> **Short task 1**:
Reproduce the part of the fencing forum thread between "We'd recommend checking" and "of the drain.", inclusive.
> **Short task 2**:
For each statement below, say whether it agrees with the fencing forum thread, answering yes or no and quoting the words of the thread that decide it. (a) The back neighbour gave a written reason for objecting to the fencing notice. (b) The fence next to the council drain marks the line between sewsable's land and the neighbour's land. (c) The staff reply recommends asking the local council about the minimum height needed.

> **Text extract**:
'''

I have served both back and side neighbours with separate fencing notices to replace our side and back boundary fences. The side neighbour seems to be ok. The boundary was resurveyed a number of years ago and the boundary junction is approx 400mm out, so the back neighbour is "squatting" on some of our section. She has objected to the fencing notice - but has given no written reason...we have told her that the other fence is being built next week and that they need to remove the concrete they have poured around the boundary peg - or the builder will do it and we will pass the cost on to them - we also asked if it would be OK if the builder stepped on her land to allow them to place the fence post and she has said that under no circumstances will she allow this. At a bit of a loss how to proceed - and wonder if it is OK if I remove a small section of the old fence on our boundary (400mm inside our section) so that the builders can get to place the post. ?

sewsable
23 Oct 2019
Fencing on our property next to council drain

The house we live in is a back section and the land that goes from it to the road is owned by us but has a council open drain running the length of it, our access is via a right of way across our neighbour's land. There is currently a fence on our land next to the drain to prevent anyone from falling into the drain at night (health and safety), but the fence needs replacing. Said fence is not there to mark between our land and the neighbour's land as it is fully on our land only. Is the council required to contribute to this as it would not be needed at all if their drain wasn't on the property? Also, is there any height minimum when there's a waterway/drain involved?
Thankyou.

Consumer staff
24 Oct 2019
Re: Fencing on our property next to council drain

Hello Sewsable,

We'd recommend checking with your local council as to the minimum height needed, and checking your land title/land information memorandum for details of any council obligations towards fencing of the drain.

If you’re a Consumer member, our advisers can provide more personalised advice on 0800 266 786. Or if you’d like to join, more info is available here: https://www.consumer.org.nz/topics/learn-more

Kind regards,

Natalie - Consumer NZ staff

carol j.

'''

> **Information provided**:
'''

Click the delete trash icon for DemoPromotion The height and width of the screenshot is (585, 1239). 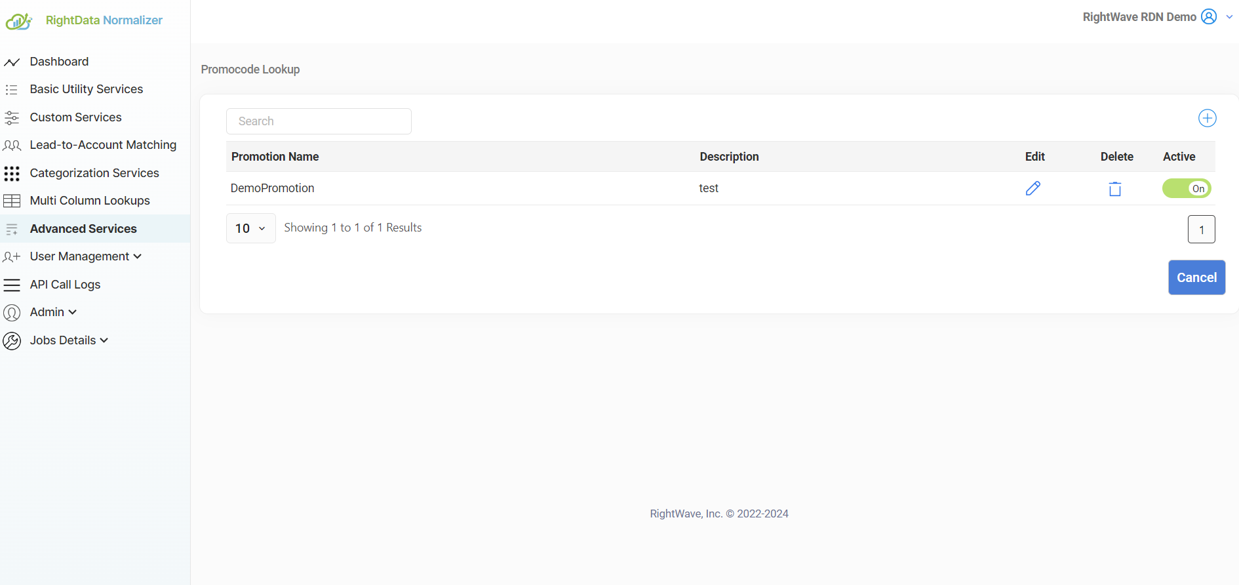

'''

> **Full solution 1**:
We'd recommend checking with your local council as to the minimum height needed, and checking your land title/land information memorandum for details of any council obligations towards fencing of the drain.

> **Full solution 2**:
(a) No: "She has objected to the fencing notice - but has given no written reason"
(b) No: "Said fence is not there to mark between our land and the neighbour's land as it is fully on our land only"
(c) Yes: "We'd recommend checking with your local council as to the minimum height needed"